Since then, we’ve been watching the evolution of tattoo from being a racy, risqué form of body decoration to becoming not just an accepted but even a highly sought—after form of fashion embellishment.
Looking at the trends for the first decade of the new millennium, this permanent form of body art has moved well beyond the transgressive world of Bad Boys and Tough Tattoos into a world where body art is no longer a risqué right of passage for inebriated sailors on leave from long tours of duty who later hide their misbegotten ‘tatt’. Now tattoos are proudly flaunted in everything from ink sleeves to full body ink. No longer something limited to Hell’s Angels and other sketchy characters, tattoos have moved into the mainstream, with young girls getting ‘tramp stamped’ with colorful designs on various parts of their body. Even Barbie got in on the action, in 2009. (And yes, we know, you have to be 18 and show ID to get tattooed in most states, but we’re just saying we’ve seen a lot of teens with tramp stamps here in NYC.)
As Fashion morphs and manipulates Trend, tattoos have been the source of inspiration for such apocryphal lines as the Ed Hardy brand , with the heavily black lined and vibrant colors used to create trendy accessories and apparel with a strong tattoo bias.

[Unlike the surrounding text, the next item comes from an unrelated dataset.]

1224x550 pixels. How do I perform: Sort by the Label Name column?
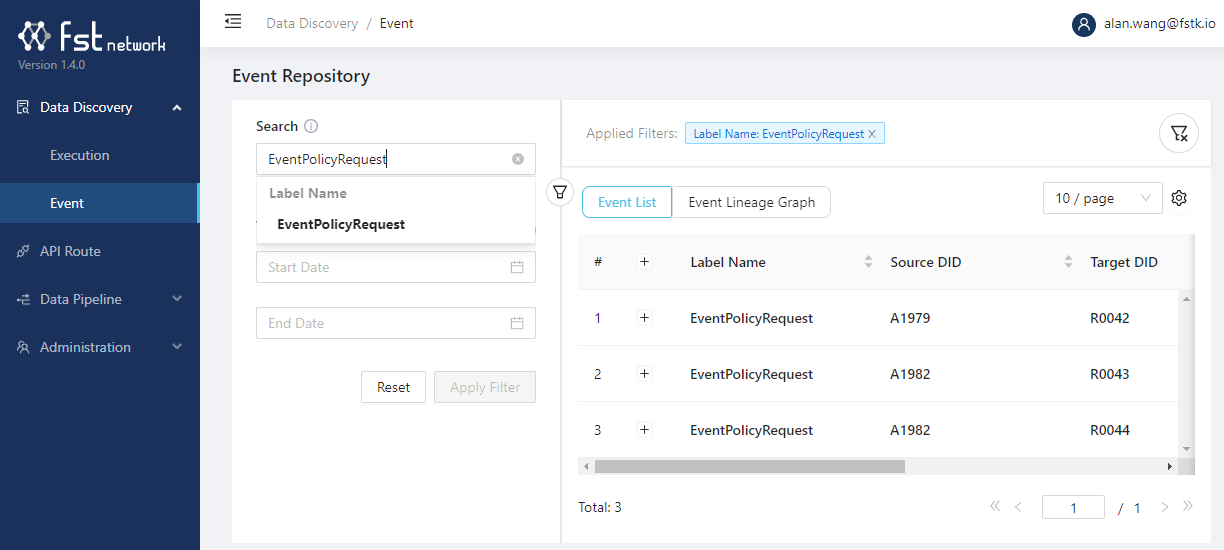pyautogui.click(x=867, y=262)
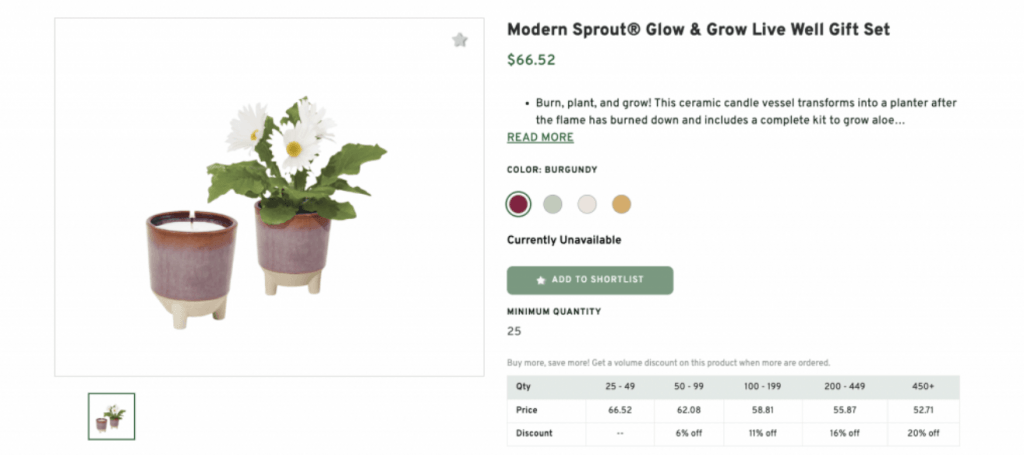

New and interesting trends, which are less permanent, are also being explored. One we liked quite a lot, which incorporates the present craze for hand-created, slow design accessories, is for tatted tattoo art , which showed up recently on Trendhunter (Trendhunter called it knitted, but anyone with any experience with handwork would immediately recognize the artform as tatting). . We’re not personally interested in obtaining a permanent memento of our brazen youth, since we’re not at all sure that much of this inked art is going to perform well with age. Somehow a saggy butterfly or teddy bear just doesn’t seem terribly interesting to us. Nor are we sure about how tattoo ink in large quantities is going to impact the body’s health as the wearer’s body ages and the tattoo ink is broken down by UV light and the body’s own natural processes. But a tatted tattoo wearable could be just the right answer to those who want to explore this latest trend towards body embellishment.